* [TASK BRIEF] Your task is to reproduce, exactly and only, the lines running from the line containing "How do I perform: Edit" to the end of the data below, both included.

* [RECORDS FOR THE EXERCISE]
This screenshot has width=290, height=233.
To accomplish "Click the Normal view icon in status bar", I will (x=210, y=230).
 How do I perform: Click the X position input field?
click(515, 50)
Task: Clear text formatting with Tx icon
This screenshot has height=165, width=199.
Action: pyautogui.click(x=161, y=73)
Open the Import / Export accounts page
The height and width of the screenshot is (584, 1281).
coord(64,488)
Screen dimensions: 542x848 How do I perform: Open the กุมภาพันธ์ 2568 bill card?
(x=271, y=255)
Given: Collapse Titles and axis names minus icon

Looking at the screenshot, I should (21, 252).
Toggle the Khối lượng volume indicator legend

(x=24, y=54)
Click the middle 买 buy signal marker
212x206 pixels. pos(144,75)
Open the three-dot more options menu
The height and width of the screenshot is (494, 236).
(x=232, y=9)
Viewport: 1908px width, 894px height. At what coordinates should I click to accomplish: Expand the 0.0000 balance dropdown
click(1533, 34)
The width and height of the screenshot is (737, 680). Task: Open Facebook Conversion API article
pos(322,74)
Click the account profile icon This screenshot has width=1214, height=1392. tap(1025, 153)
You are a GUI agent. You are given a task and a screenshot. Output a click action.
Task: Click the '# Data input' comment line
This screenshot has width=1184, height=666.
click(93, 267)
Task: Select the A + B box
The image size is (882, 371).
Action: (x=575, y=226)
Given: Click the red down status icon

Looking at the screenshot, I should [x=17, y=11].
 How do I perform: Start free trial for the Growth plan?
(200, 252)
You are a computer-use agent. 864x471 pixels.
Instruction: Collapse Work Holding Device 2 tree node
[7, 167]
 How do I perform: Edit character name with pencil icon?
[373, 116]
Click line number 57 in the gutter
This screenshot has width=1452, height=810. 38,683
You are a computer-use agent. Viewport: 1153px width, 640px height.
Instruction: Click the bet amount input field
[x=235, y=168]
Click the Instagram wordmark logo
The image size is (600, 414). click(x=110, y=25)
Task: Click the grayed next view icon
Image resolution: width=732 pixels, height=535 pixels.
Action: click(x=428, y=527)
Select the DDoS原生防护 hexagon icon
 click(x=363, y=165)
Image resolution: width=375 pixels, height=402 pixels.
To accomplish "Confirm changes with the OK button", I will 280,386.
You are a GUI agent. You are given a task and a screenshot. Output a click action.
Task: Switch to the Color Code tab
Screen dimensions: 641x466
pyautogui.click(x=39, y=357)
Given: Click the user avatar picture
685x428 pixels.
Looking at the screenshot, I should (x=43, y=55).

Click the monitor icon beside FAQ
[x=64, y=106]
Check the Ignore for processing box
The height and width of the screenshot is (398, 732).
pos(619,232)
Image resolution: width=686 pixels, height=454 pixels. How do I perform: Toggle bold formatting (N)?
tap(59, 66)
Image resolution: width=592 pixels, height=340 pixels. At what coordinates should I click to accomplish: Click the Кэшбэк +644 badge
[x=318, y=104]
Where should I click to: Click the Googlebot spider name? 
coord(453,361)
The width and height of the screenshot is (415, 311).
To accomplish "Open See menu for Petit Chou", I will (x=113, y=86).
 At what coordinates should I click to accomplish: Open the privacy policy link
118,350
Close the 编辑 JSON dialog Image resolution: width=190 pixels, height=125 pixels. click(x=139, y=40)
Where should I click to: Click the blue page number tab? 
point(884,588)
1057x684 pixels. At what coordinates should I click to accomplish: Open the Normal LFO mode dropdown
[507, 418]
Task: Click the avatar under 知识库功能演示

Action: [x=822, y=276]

* [RESPONSE AREA]
 How do I perform: Edit character name with pencil icon?
[373, 116]
Click line number 57 in the gutter
This screenshot has width=1452, height=810. 38,683
You are a computer-use agent. Viewport: 1153px width, 640px height.
Instruction: Click the bet amount input field
[x=235, y=168]
Click the Instagram wordmark logo
The image size is (600, 414). click(x=110, y=25)
Task: Click the grayed next view icon
Image resolution: width=732 pixels, height=535 pixels.
Action: click(x=428, y=527)
Select the DDoS原生防护 hexagon icon
 click(x=363, y=165)
Image resolution: width=375 pixels, height=402 pixels.
To accomplish "Confirm changes with the OK button", I will 280,386.
You are a GUI agent. You are given a task and a screenshot. Output a click action.
Task: Switch to the Color Code tab
Screen dimensions: 641x466
pyautogui.click(x=39, y=357)
Given: Click the user avatar picture
685x428 pixels.
Looking at the screenshot, I should (x=43, y=55).

Click the monitor icon beside FAQ
[x=64, y=106]
Check the Ignore for processing box
The height and width of the screenshot is (398, 732).
pos(619,232)
Image resolution: width=686 pixels, height=454 pixels. How do I perform: Toggle bold formatting (N)?
tap(59, 66)
Image resolution: width=592 pixels, height=340 pixels. At what coordinates should I click to accomplish: Click the Кэшбэк +644 badge
[x=318, y=104]
Where should I click to: Click the Googlebot spider name? 
coord(453,361)
The width and height of the screenshot is (415, 311).
To accomplish "Open See menu for Petit Chou", I will (x=113, y=86).
 At what coordinates should I click to accomplish: Open the privacy policy link
118,350
Close the 编辑 JSON dialog Image resolution: width=190 pixels, height=125 pixels. click(x=139, y=40)
Where should I click to: Click the blue page number tab? 
point(884,588)
1057x684 pixels. At what coordinates should I click to accomplish: Open the Normal LFO mode dropdown
[507, 418]
Task: Click the avatar under 知识库功能演示

Action: [x=822, y=276]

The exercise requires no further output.